• Task data:
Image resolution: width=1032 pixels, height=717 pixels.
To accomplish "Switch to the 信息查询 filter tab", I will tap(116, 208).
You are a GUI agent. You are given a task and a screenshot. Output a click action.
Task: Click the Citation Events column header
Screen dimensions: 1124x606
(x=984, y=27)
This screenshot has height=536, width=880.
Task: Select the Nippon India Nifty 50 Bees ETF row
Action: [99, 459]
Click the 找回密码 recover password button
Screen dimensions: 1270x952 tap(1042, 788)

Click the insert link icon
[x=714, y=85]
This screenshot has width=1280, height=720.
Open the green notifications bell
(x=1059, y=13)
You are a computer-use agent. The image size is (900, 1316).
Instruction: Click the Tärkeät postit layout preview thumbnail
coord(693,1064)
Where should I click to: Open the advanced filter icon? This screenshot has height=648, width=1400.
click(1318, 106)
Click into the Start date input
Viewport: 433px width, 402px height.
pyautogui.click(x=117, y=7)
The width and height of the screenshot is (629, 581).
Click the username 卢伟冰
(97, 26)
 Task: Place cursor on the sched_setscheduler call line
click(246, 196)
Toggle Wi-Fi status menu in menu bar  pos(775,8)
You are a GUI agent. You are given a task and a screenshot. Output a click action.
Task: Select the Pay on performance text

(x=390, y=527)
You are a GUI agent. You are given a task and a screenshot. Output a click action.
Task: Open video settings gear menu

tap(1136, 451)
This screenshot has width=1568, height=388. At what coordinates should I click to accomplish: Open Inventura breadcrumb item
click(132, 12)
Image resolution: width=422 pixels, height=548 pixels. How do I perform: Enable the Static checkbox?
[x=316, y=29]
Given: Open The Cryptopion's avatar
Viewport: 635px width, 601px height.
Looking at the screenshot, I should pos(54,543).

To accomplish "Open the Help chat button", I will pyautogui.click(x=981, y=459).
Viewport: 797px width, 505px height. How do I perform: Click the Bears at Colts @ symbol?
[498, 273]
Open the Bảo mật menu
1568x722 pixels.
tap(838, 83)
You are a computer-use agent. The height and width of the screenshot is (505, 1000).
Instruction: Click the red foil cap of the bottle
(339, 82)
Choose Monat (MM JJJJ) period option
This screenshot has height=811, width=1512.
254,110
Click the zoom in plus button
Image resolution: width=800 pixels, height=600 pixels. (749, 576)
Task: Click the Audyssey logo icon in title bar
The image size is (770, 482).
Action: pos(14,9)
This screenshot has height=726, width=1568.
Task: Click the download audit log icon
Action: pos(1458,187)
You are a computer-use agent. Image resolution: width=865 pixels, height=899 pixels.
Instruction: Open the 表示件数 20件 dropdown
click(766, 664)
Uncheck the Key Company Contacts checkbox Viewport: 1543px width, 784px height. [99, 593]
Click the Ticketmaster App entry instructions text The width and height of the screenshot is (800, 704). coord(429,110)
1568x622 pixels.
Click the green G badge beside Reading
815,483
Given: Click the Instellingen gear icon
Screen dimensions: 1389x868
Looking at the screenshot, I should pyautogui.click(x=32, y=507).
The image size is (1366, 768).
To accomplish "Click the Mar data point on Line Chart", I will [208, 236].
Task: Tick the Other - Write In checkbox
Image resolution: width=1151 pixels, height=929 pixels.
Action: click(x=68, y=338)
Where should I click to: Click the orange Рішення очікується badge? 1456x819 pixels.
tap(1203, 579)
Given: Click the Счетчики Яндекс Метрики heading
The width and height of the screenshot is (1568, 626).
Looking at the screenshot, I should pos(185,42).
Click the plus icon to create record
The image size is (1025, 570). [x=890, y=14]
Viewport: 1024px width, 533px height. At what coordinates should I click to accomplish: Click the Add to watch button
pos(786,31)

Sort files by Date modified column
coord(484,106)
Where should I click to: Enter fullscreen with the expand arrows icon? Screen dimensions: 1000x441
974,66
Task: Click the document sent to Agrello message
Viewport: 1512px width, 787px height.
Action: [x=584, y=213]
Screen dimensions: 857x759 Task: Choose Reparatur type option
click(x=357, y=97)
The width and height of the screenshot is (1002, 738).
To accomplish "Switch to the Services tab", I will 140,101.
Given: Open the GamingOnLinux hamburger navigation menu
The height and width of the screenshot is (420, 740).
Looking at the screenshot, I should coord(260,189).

• Required work:
Each line of the entries holding the string "Switch" should be found and copied.

• Answer to this problem:
To accomplish "Switch to the 信息查询 filter tab", I will tap(116, 208).
To accomplish "Switch to the Services tab", I will 140,101.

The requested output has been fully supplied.